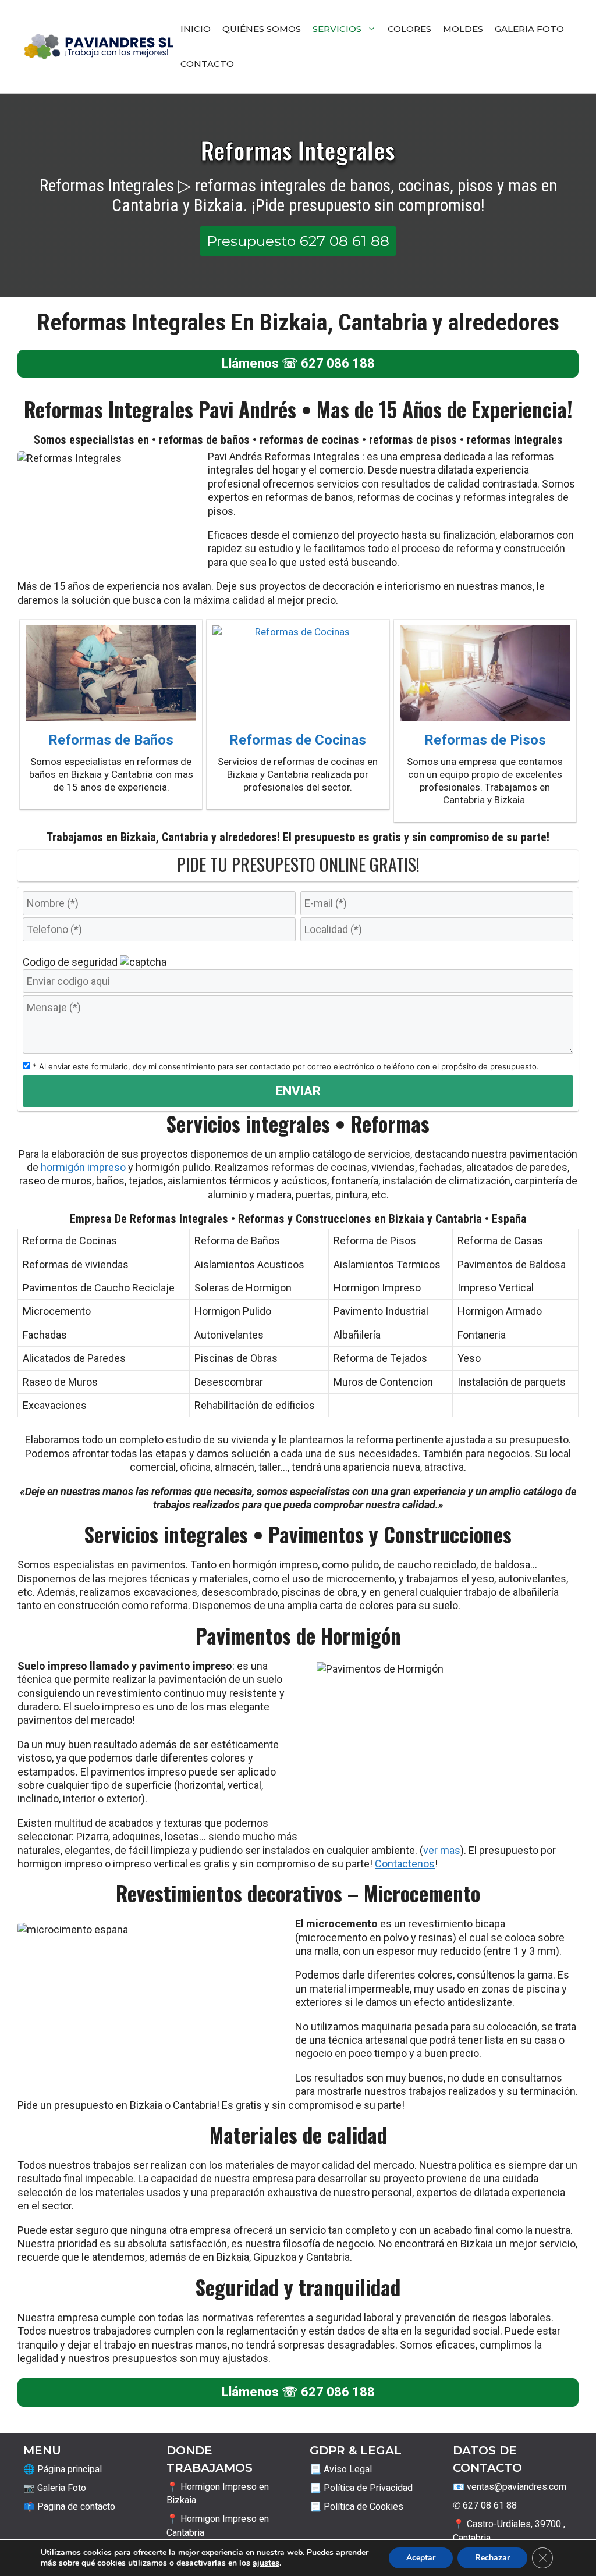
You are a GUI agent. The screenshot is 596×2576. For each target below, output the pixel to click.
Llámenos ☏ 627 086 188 (298, 363)
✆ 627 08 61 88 (485, 2505)
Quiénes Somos (261, 28)
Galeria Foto (529, 28)
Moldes (463, 28)
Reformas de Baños (110, 740)
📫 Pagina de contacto (69, 2506)
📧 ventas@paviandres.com (509, 2486)
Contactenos (405, 1864)
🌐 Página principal (62, 2469)
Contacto (207, 63)
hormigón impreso (83, 1167)
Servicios (337, 28)
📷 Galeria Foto (54, 2487)
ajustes (266, 2563)
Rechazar (492, 2557)
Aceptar (420, 2557)
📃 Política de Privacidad (361, 2487)
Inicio (195, 28)
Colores (409, 28)
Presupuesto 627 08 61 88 (298, 241)
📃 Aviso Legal (341, 2469)
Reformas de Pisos (485, 740)
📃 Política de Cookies (356, 2506)
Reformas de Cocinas (297, 740)
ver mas (441, 1850)
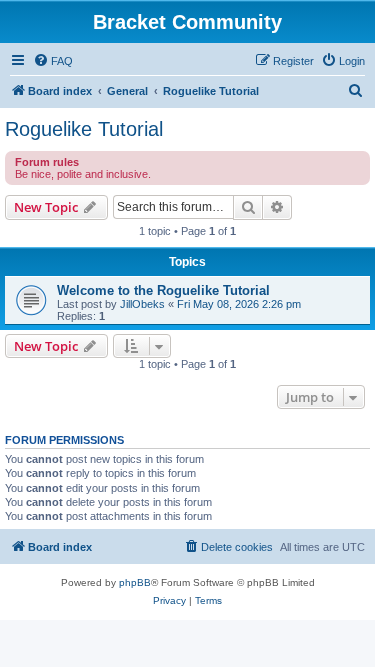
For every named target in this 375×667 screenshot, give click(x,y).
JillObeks (142, 304)
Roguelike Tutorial (84, 129)
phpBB (135, 582)
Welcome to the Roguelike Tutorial (163, 290)
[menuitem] (53, 61)
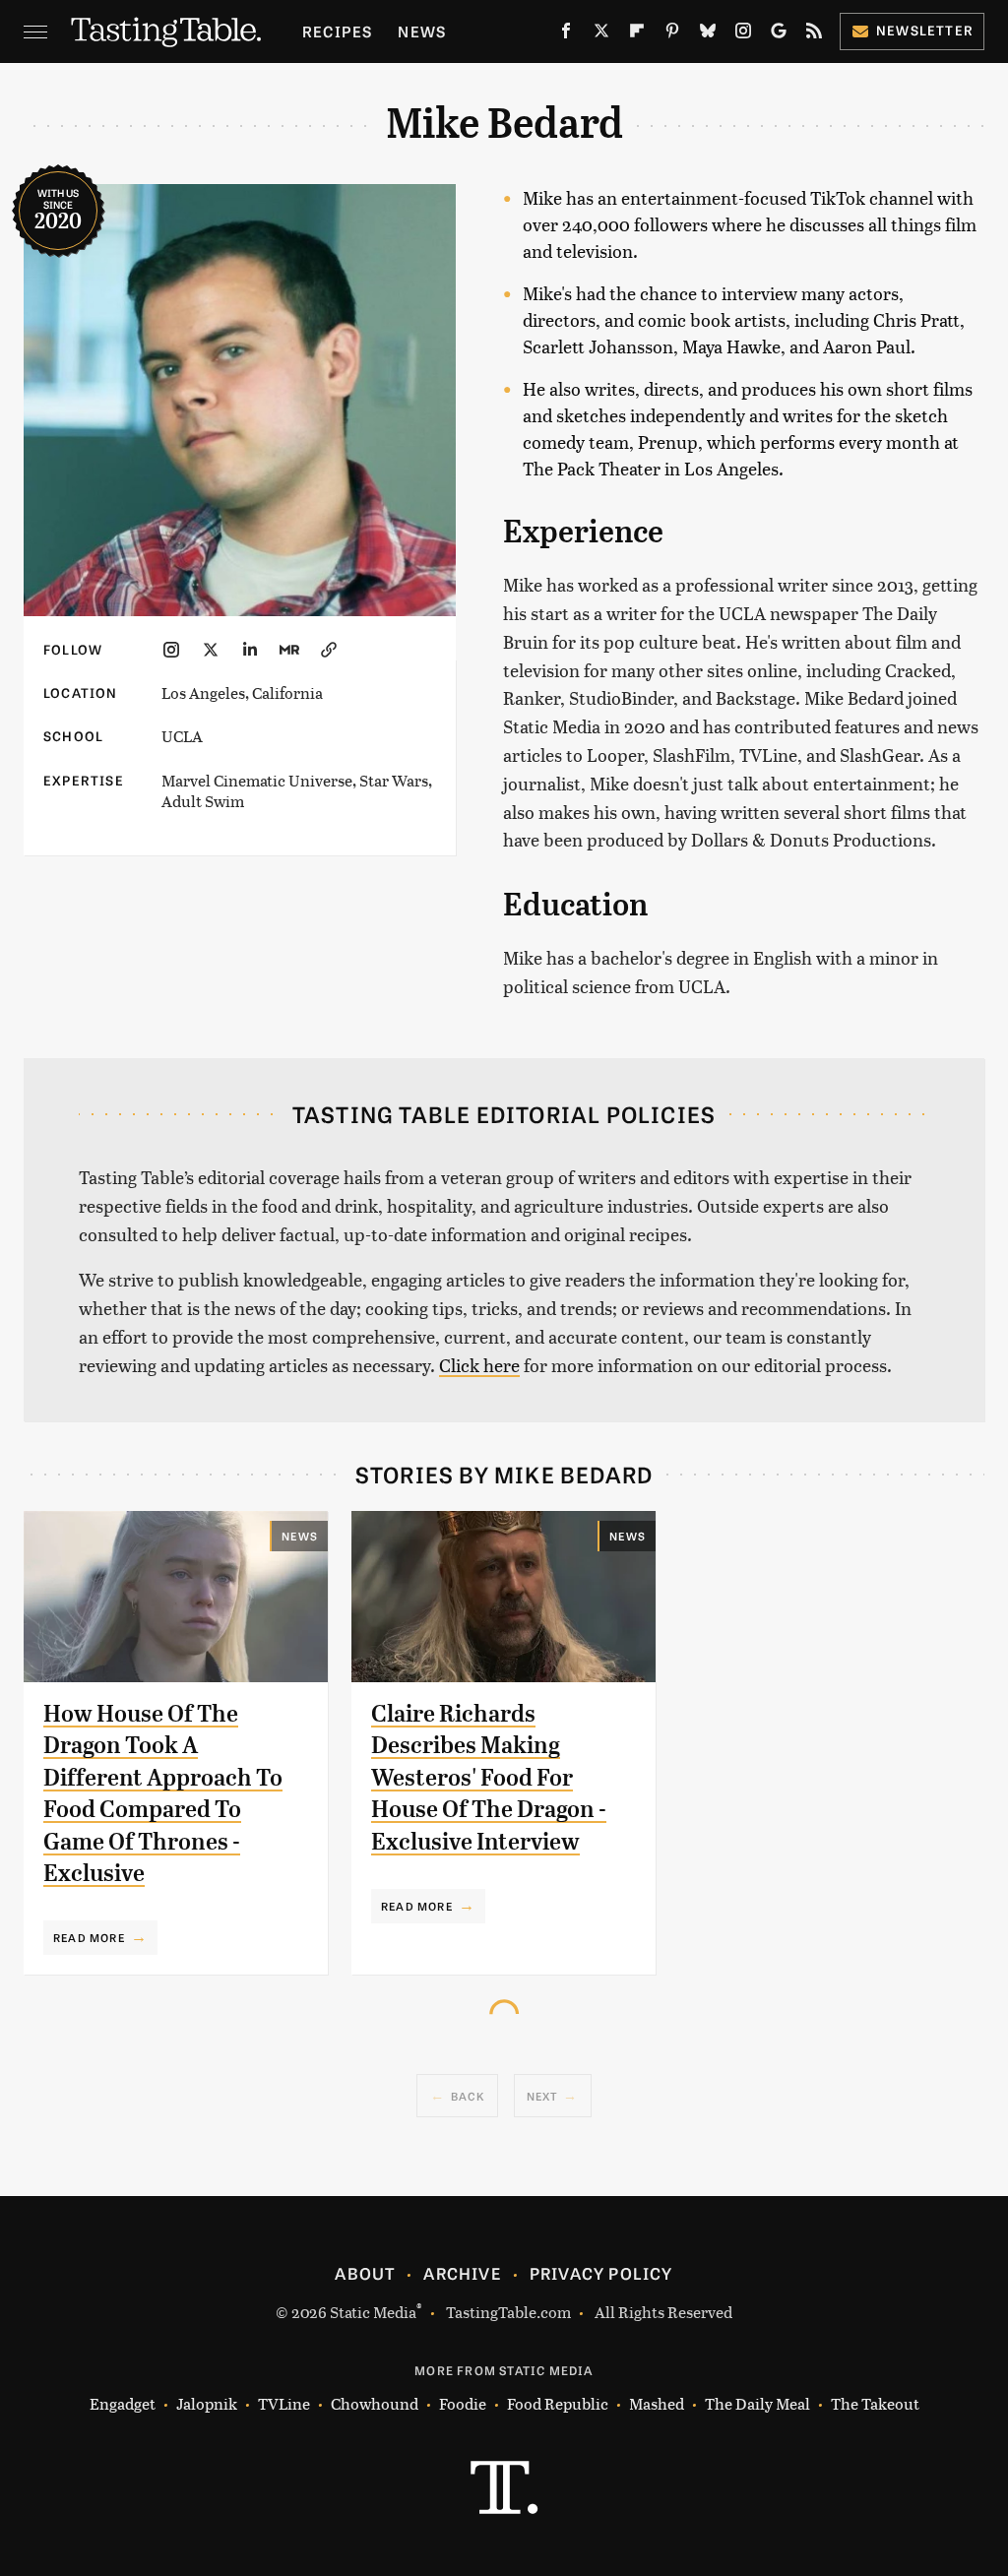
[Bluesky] (708, 34)
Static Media (373, 2311)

_ _ _ _

PROBLEM TO SOLVE -
Please set down each line of the listing above word for word, skipping any pictures.

RESPONSE TO THIS TASK -
You are a GUI agent. The screenshot is 596×2576. For each target below, output the pixel to click.
Llámenos ☏ 627 086 188 (298, 363)
✆ 627 08 61 88 (485, 2505)
Quiénes Somos (261, 28)
Galeria Foto (529, 28)
Moldes (463, 28)
Reformas de Baños (110, 740)
📫 Pagina de contacto (69, 2506)
📧 ventas@paviandres.com (509, 2486)
Contactenos (405, 1864)
🌐 Página principal (62, 2469)
Contacto (207, 63)
hormigón impreso (83, 1167)
Servicios (337, 28)
📷 Galeria Foto (54, 2487)
ajustes (266, 2563)
Rechazar (492, 2557)
Aceptar (420, 2557)
📃 Política de Privacidad (361, 2487)
Inicio (195, 28)
Colores (409, 28)
Presupuesto 627 08 61 88 (298, 241)
📃 Aviso Legal (341, 2469)
Reformas de Pisos (485, 740)
📃 Política de Cookies (356, 2506)
Reformas de Cocinas (297, 740)
ver mas (441, 1850)
For every named target in this 375×667 screenshot, give click(x,y).
JillObeks (142, 304)
Roguelike Tutorial (84, 129)
phpBB (135, 582)
Welcome to the Roguelike Tutorial (163, 290)
[menuitem] (53, 61)
[Bluesky] (708, 34)
Static Media (373, 2311)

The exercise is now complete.